▶ [Data shown]
* * *
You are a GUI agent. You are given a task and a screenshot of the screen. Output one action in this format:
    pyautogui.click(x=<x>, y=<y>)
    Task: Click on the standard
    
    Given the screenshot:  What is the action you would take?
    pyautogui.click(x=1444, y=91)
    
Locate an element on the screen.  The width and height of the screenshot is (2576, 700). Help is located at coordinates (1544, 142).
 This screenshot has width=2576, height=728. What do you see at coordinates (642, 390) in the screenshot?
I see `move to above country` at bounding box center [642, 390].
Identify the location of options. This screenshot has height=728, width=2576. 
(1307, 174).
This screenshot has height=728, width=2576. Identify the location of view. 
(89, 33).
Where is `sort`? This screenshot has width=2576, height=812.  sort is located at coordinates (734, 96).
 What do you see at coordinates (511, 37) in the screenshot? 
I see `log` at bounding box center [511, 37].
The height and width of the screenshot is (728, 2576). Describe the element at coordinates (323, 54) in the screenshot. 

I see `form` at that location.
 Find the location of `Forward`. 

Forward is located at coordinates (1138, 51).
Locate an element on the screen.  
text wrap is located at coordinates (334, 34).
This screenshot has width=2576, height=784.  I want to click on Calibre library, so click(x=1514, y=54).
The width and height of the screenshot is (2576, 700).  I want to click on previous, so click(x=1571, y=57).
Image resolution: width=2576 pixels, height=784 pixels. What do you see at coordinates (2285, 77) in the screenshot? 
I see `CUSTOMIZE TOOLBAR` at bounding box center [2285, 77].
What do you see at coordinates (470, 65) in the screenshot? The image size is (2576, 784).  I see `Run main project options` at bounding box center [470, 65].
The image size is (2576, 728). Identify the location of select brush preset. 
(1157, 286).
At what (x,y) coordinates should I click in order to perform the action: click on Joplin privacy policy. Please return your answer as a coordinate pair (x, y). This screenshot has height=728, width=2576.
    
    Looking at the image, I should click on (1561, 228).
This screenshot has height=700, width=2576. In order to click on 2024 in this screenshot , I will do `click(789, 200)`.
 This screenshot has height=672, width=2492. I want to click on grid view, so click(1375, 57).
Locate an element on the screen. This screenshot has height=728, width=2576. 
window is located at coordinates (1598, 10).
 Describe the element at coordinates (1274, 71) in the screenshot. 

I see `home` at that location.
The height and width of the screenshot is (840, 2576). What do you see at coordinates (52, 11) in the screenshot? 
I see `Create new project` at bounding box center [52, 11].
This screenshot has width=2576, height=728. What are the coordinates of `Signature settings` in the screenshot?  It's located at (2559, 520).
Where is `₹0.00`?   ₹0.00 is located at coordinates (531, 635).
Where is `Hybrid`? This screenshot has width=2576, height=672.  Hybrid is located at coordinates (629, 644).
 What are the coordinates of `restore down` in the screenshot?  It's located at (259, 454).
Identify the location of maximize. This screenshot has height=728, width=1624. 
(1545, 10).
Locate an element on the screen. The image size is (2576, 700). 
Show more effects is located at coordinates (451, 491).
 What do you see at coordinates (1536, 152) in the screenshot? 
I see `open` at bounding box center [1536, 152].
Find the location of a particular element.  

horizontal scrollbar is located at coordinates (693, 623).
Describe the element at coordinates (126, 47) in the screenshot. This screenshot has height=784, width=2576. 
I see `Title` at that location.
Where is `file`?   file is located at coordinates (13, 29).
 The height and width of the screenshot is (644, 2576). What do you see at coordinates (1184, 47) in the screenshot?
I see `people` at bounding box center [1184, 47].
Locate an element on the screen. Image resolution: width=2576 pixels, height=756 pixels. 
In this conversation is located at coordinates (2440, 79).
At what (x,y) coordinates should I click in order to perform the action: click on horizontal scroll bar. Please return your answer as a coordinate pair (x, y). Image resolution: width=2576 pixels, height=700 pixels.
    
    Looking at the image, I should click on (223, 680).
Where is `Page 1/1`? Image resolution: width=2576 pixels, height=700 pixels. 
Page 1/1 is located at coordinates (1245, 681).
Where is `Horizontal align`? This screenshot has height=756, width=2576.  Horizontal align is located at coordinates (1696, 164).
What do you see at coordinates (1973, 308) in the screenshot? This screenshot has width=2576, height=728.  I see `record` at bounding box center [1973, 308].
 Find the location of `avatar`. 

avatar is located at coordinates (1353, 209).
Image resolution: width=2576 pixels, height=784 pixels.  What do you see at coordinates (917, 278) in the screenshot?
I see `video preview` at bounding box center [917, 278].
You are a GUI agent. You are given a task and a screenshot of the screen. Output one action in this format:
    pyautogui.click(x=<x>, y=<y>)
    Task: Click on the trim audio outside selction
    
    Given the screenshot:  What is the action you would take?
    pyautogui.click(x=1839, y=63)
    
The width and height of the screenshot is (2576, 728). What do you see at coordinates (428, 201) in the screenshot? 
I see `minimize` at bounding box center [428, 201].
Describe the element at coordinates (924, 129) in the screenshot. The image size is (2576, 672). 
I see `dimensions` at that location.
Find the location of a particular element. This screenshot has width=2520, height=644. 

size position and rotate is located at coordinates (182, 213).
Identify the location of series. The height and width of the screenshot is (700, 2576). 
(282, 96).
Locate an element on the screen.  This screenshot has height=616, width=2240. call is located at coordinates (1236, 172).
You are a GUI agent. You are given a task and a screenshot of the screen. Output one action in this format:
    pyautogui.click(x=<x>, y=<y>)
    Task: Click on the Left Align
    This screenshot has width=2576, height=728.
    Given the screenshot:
* * *
Please write every line of the records above as a JSON list of strings, one string per line, with blank lines left out.

[
  "You are a GUI agent. You are given a task and a screenshot of the screen. Output one action in this format:",
  "    pyautogui.click(x=<x>, y=<y>)",
  "    Task: Click on the standard",
  "    Given the screenshot:  What is the action you would take?",
  "    pyautogui.click(x=1444, y=91)",
  "Locate an element on the screen.  The width and height of the screenshot is (2576, 700). Help is located at coordinates (1544, 142).",
  " This screenshot has width=2576, height=728. What do you see at coordinates (642, 390) in the screenshot?",
  "I see `move to above country` at bounding box center [642, 390].",
  "Identify the location of options. This screenshot has height=728, width=2576. ",
  "(1307, 174).",
  "This screenshot has height=728, width=2576. Identify the location of view. ",
  "(89, 33).",
  "Where is `sort`? This screenshot has width=2576, height=812.  sort is located at coordinates (734, 96).",
  " What do you see at coordinates (511, 37) in the screenshot? ",
  "I see `log` at bounding box center [511, 37].",
  "The height and width of the screenshot is (728, 2576). Describe the element at coordinates (323, 54) in the screenshot. ",
  "I see `form` at that location.",
  " Find the location of `Forward`. ",
  "Forward is located at coordinates (1138, 51).",
  "Locate an element on the screen.  ",
  "text wrap is located at coordinates (334, 34).",
  "This screenshot has width=2576, height=784.  I want to click on Calibre library, so click(x=1514, y=54).",
  "The width and height of the screenshot is (2576, 700).  I want to click on previous, so click(x=1571, y=57).",
  "Image resolution: width=2576 pixels, height=784 pixels. What do you see at coordinates (2285, 77) in the screenshot? ",
  "I see `CUSTOMIZE TOOLBAR` at bounding box center [2285, 77].",
  "What do you see at coordinates (470, 65) in the screenshot? The image size is (2576, 784).  I see `Run main project options` at bounding box center [470, 65].",
  "The image size is (2576, 728). Identify the location of select brush preset. ",
  "(1157, 286).",
  "At what (x,y) coordinates should I click in order to perform the action: click on Joplin privacy policy. Please return your answer as a coordinate pair (x, y). This screenshot has height=728, width=2576.",
  "    Looking at the image, I should click on (1561, 228).",
  "This screenshot has height=700, width=2576. In order to click on 2024 in this screenshot , I will do `click(789, 200)`.",
  " This screenshot has height=672, width=2492. I want to click on grid view, so click(1375, 57).",
  "Locate an element on the screen. This screenshot has height=728, width=2576. ",
  "window is located at coordinates (1598, 10).",
  " Describe the element at coordinates (1274, 71) in the screenshot. ",
  "I see `home` at that location.",
  "The height and width of the screenshot is (840, 2576). What do you see at coordinates (52, 11) in the screenshot? ",
  "I see `Create new project` at bounding box center [52, 11].",
  "This screenshot has width=2576, height=728. What are the coordinates of `Signature settings` in the screenshot?  It's located at (2559, 520).",
  "Where is `₹0.00`?   ₹0.00 is located at coordinates (531, 635).",
  "Where is `Hybrid`? This screenshot has width=2576, height=672.  Hybrid is located at coordinates (629, 644).",
  " What are the coordinates of `restore down` in the screenshot?  It's located at (259, 454).",
  "Identify the location of maximize. This screenshot has height=728, width=1624. ",
  "(1545, 10).",
  "Locate an element on the screen. The image size is (2576, 700). ",
  "Show more effects is located at coordinates (451, 491).",
  " What do you see at coordinates (1536, 152) in the screenshot? ",
  "I see `open` at bounding box center [1536, 152].",
  "Find the location of a particular element.  ",
  "horizontal scrollbar is located at coordinates (693, 623).",
  "Describe the element at coordinates (126, 47) in the screenshot. This screenshot has height=784, width=2576. ",
  "I see `Title` at that location.",
  "Where is `file`?   file is located at coordinates (13, 29).",
  " The height and width of the screenshot is (644, 2576). What do you see at coordinates (1184, 47) in the screenshot?",
  "I see `people` at bounding box center [1184, 47].",
  "Locate an element on the screen. Image resolution: width=2576 pixels, height=756 pixels. ",
  "In this conversation is located at coordinates (2440, 79).",
  "At what (x,y) coordinates should I click in order to perform the action: click on horizontal scroll bar. Please return your answer as a coordinate pair (x, y). Image resolution: width=2576 pixels, height=700 pixels.",
  "    Looking at the image, I should click on (223, 680).",
  "Where is `Page 1/1`? Image resolution: width=2576 pixels, height=700 pixels. ",
  "Page 1/1 is located at coordinates (1245, 681).",
  "Where is `Horizontal align`? This screenshot has height=756, width=2576.  Horizontal align is located at coordinates (1696, 164).",
  "What do you see at coordinates (1973, 308) in the screenshot? This screenshot has width=2576, height=728.  I see `record` at bounding box center [1973, 308].",
  " Find the location of `avatar`. ",
  "avatar is located at coordinates (1353, 209).",
  "Image resolution: width=2576 pixels, height=784 pixels.  What do you see at coordinates (917, 278) in the screenshot?",
  "I see `video preview` at bounding box center [917, 278].",
  "You are a GUI agent. You are given a task and a screenshot of the screen. Output one action in this format:",
  "    pyautogui.click(x=<x>, y=<y>)",
  "    Task: Click on the trim audio outside selction",
  "    Given the screenshot:  What is the action you would take?",
  "    pyautogui.click(x=1839, y=63)",
  "The width and height of the screenshot is (2576, 728). What do you see at coordinates (428, 201) in the screenshot? ",
  "I see `minimize` at bounding box center [428, 201].",
  "Describe the element at coordinates (924, 129) in the screenshot. The image size is (2576, 672). ",
  "I see `dimensions` at that location.",
  "Find the location of a particular element. This screenshot has width=2520, height=644. ",
  "size position and rotate is located at coordinates (182, 213).",
  "Identify the location of series. The height and width of the screenshot is (700, 2576). ",
  "(282, 96).",
  "Locate an element on the screen.  This screenshot has height=616, width=2240. call is located at coordinates (1236, 172).",
  "You are a GUI agent. You are given a task and a screenshot of the screen. Output one action in this format:",
  "    pyautogui.click(x=<x>, y=<y>)",
  "    Task: Click on the Left Align",
  "    This screenshot has width=2576, height=728.",
  "    Given the screenshot:"
]